- Task
Can you output the material from the line with "Enable the 会员储值" to the line with "pyautogui.click(x=926, y=164)", both included, as a JSON list of strings with one string per line and blank lines left out?

--- begin Input rows ---

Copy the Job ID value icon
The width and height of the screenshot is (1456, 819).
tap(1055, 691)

--- end Input rows ---
--- begin Input rows ---

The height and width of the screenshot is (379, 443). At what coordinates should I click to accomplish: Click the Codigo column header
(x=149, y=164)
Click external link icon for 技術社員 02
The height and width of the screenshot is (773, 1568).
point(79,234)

--- end Input rows ---
--- begin Input rows ---

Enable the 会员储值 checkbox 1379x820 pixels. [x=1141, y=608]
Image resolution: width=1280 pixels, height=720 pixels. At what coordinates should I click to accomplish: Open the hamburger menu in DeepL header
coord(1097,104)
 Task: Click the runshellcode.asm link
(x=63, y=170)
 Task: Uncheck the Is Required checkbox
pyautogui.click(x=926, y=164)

--- end Input rows ---

- Problem solution
[
  "Enable the 会员储值 checkbox 1379x820 pixels. [x=1141, y=608]",
  "Image resolution: width=1280 pixels, height=720 pixels. At what coordinates should I click to accomplish: Open the hamburger menu in DeepL header",
  "coord(1097,104)",
  " Task: Click the runshellcode.asm link",
  "(x=63, y=170)",
  " Task: Uncheck the Is Required checkbox",
  "pyautogui.click(x=926, y=164)"
]